Auswildern ohne Risiken

Ein anderer MOOSzucht-Zweig in Reskis Labor verbessert die Wuchsfreudigkeit der Torfmoose per Smart Sphagnum Breeding. SSB, so die Kurzform, ist quasi Turbozüchtung: Statt dem langwierigen natürlichen Moossex seinen Lauf zu lassen, verschmelzen Forschende Zellen von Sphagnum-Pflanzen mit günstigen Eigenschaften. Ziel ist es, alle Erbanlagen zu verdoppeln, einschließlich der vorteilhaften Gene. „Solche Moose enthalten ausschließlich arteigene Gene.

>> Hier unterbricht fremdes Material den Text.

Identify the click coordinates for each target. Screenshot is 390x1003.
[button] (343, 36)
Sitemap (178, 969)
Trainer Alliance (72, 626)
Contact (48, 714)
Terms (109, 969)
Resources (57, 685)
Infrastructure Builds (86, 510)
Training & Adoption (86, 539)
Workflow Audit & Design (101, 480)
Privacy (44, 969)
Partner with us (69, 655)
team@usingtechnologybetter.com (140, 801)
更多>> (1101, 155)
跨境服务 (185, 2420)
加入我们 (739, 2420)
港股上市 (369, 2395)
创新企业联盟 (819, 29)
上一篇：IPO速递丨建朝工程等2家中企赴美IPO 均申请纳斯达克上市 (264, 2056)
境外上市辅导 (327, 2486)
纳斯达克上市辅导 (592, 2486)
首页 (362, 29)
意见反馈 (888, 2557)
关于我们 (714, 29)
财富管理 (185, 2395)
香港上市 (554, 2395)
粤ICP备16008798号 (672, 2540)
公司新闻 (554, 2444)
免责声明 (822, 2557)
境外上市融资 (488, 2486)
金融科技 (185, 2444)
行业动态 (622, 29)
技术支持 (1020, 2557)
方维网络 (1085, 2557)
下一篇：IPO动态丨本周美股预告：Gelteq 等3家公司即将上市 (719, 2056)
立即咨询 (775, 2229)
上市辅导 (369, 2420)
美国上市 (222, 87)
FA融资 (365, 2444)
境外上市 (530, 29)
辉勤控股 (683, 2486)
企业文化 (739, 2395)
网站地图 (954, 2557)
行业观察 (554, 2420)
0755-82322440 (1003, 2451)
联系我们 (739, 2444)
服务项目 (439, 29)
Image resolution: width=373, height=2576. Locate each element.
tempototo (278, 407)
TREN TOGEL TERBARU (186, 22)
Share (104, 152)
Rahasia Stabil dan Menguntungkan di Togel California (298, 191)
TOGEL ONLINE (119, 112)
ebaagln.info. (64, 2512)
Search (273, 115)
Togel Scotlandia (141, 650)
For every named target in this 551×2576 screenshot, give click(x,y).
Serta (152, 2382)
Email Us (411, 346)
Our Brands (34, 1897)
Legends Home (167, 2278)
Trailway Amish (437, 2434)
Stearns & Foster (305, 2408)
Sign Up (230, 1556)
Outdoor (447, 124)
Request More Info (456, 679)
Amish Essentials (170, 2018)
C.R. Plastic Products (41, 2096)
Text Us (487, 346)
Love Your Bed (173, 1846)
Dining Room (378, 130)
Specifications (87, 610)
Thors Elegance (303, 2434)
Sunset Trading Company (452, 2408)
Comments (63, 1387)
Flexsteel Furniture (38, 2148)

Sie sind nicht gentechnisch verändert“, stellt Projektleiterin Decker klar. Eine Auswilderung birgt deshalb keine Risiken.

MOOSzucht läuft im Mai aus, aber Reski hofft auf eine Verlängerung des Projekts, an dem zwei Gruppen der Uni Greifswald, das Karlsruher Institut für Technologie (KIT), die NIRA GmbH & Co. KG und sein Team beteiligt sind: „Wir möchten gerne über ein Jahr quantitativ ermitteln, wie viel mehr Biomasse unsere Torfmoose in Paludikultur liefern.“ Das brächte Heck ihrem wissenschaftlichen Traum näher: „Ich fände es toll, wenn meine Moose Moore retten und dem Klima helfen könnten.“ Decker und Reski träumen in mehrere Richtungen. „Ich wünsche mir auch, dass eines der menschlichen Proteine, die wir mit Moosen im Bioreaktor herstellen, irgendwann eine Zulassung als Biopharmazeutikum erhält und Menschen hilft“, sagt Reski. Und Decker weiß sogar schon, welches Protein es sein sollte: „Ich hoffe, dass es Faktor H schafft.“ Denn der habe gute Chancen, einmal Patientinnen und Patienten mit seltenen Nierenleiden und solchen mit der verbreiteten Augenerkrankung Altersbedingte Makuladegeneration helfen zu können.